Wednesday, December 4, 2019

After Effects 4 point Corner pin to 3D Nulls exported from syntheyes



This little script you can attach to your corner pin points to nulls in 3D space.

For example, lets say you wanted the “Upper Left” corner pin point to be bound to a 3D null called "tracker 20. You would alt-click the stopwatch on the specific corner pin and then type this:

L = thisComp.layer("Tracker20");
L.toComp([0,0,0]);

That would force the 2-dimensional corner pin point to align to the 3 dimension position of the null. Rinse and repeat for the other 3 points.

IMPORTANT: You need to have your graphic /video to be corned pinned precomped inside a precomp that is the full size of your main comp and scaled to fit that precomp that it's inside of.

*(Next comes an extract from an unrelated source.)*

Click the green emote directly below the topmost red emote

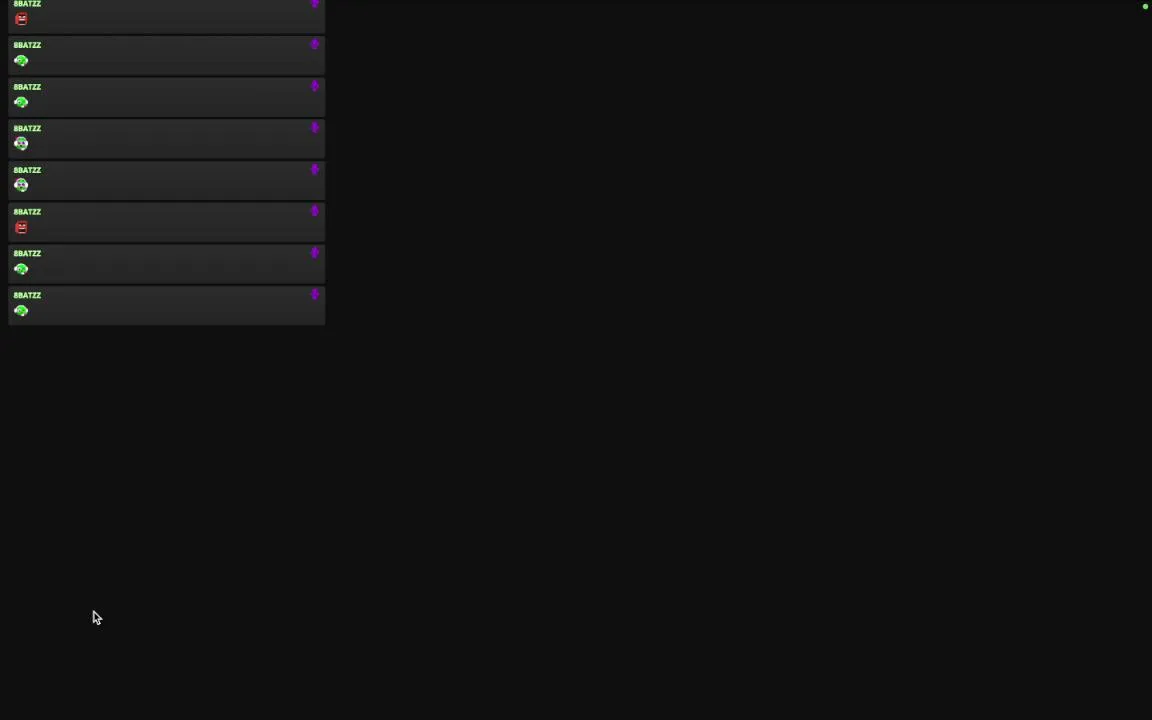pos(21,61)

If the nulls go off camera you might have issues.

Tuesday, November 12, 2019

Export Maya Camera to After Effects


The easy way would be to use Adobe After Effects Live Link but if you have an older version of maya that may not be an option for you. :)

First in Maya.

1. Name camera starting with "Cam"

2. Name nulls you want to carry over Null_1,Null_2 etc


3. Change the maya scene to mm

(Make sure you don't save OVER your maya project after changing to mm it may screw up things.)

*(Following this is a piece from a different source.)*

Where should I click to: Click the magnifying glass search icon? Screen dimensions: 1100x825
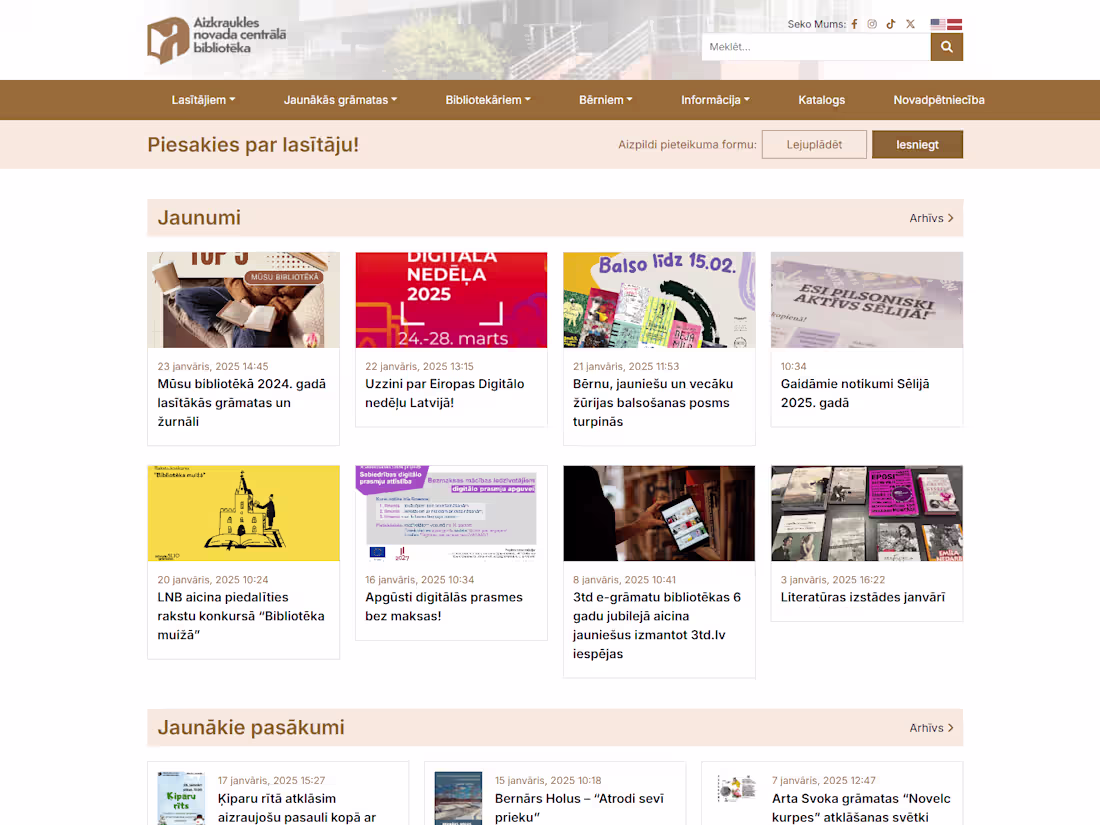[x=946, y=46]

4. Save your scene before baking the keyframes. Then select the camera and nulls and bake them for the duration of the animation.

5. Select those items and export select as .ma

6. Then just import the .ma into after effects!


Tuesday, November 5, 2019

Maya proper way to do overscan

Proper location to do overscan in maya.

DO NOT use prescale or post scale, use the Camera Scale setting.

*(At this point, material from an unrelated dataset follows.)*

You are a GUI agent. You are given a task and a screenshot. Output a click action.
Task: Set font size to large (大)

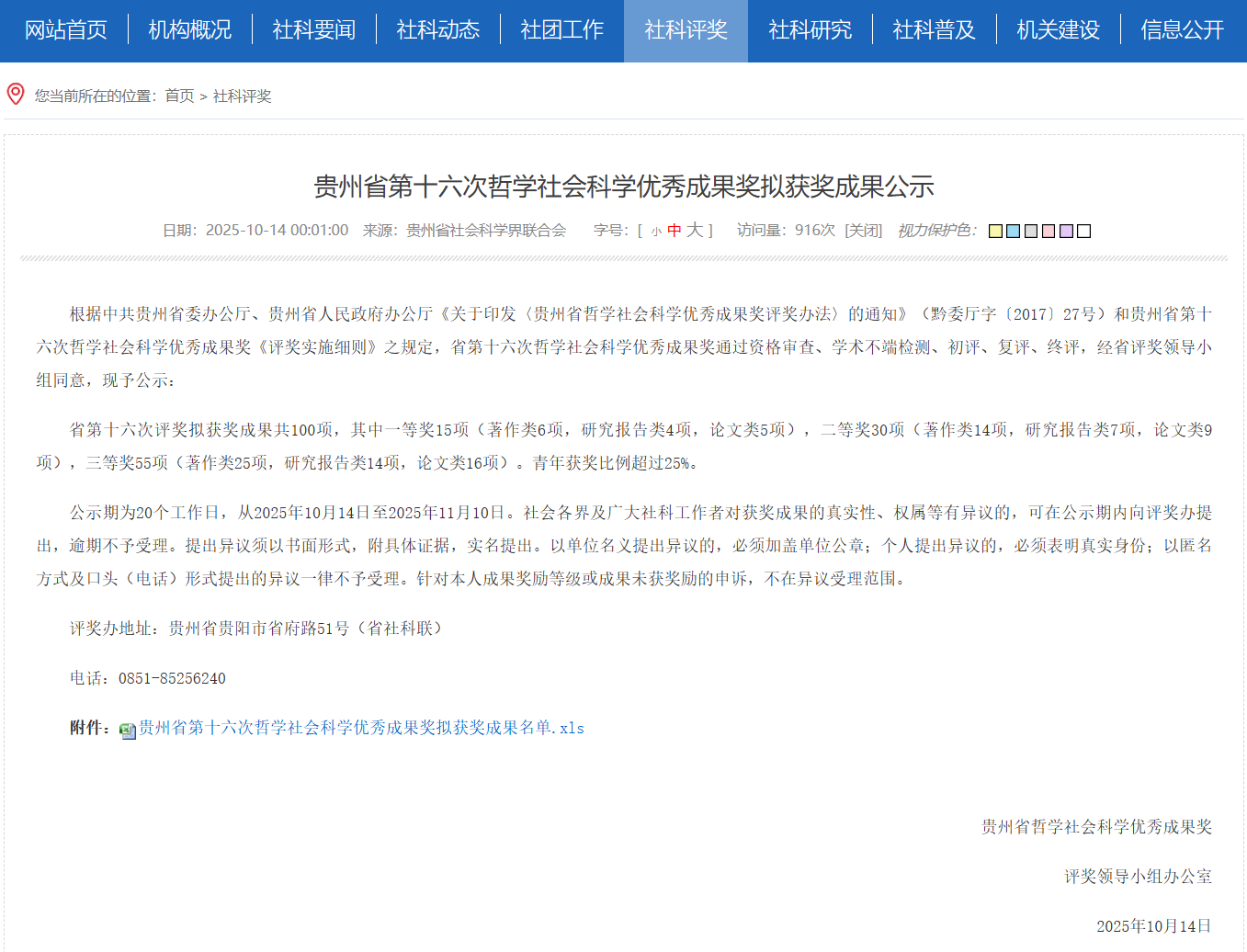[695, 231]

Simply decide what percentage you want overscan. In my case 33% Then take your original NON overscan size in render settings multiply it by 1.33 (in my case) and that is your new overscan render dimensions.

If you need to offset in a direction (for instance to only have overscan on the top. you can use the Film offset setting.


Thursday, October 24, 2019

Unofficial AE 9900KF vs 7740x render benchmark

I had thought the speed difference would be more like 10-15% from all the benchmarks and tests i'd seen online. But here are the results from my own testing. Direct comparison intel CPU i7 7740x vs i9 9900KF render times.

The scene used was 3.4k anamorphic, containing lots of masking, keying, depth of field effects, distortion workflow, and LOG/LIN workflow. So very processor heavy.

7740x 4 core  render time: 8:30 minutes:seconds

VS

9900KF x 8 core render time: 5:58 minutes:seconds

About a 30-35% speed increase!

Worth noting that with ONLY the after effects project file on an NAS (none of the project assets) over a gigabit network the speed went up slightly on the 9900KF to 6:30






Thursday, August 29, 2019

Apply subdivision node to all selected vray for maya objects

As you may know you have to apply a subdivision node to vray maya objects in order to render subd surfaces. You can do this manually per object but that could take a very long time if you have a lot.

So go to maya menu select>objects by type>geometry

to select all the objects in your scene. then paste this into the MEL port of your script editor and hit enter.

Boom they will all have the subD node now!




{
string $sel[] = `ls -sl -dag -s`;
for ($each in $sel){
if (`nodeType $each`=="mesh"){
print ("// adding VRay subdivision attributes to "+$each+"\n");
vrayAddAttr($each, "vraySubdivEnable");
vrayAddAttr($each, "vraySubdivUVsAtBorders");
}
}
}


You could modify other attributes like the subD count etc by using commands at the end.

Friday, February 15, 2019

Maya render setting blank!



Just switch the script type in the bottom left corner of maya from Python to MEL,

paste this into the field

deleteUI unifiedRenderGlobalsWindow;
buildNewSceneUI;

Press Enter and the windows should refresh.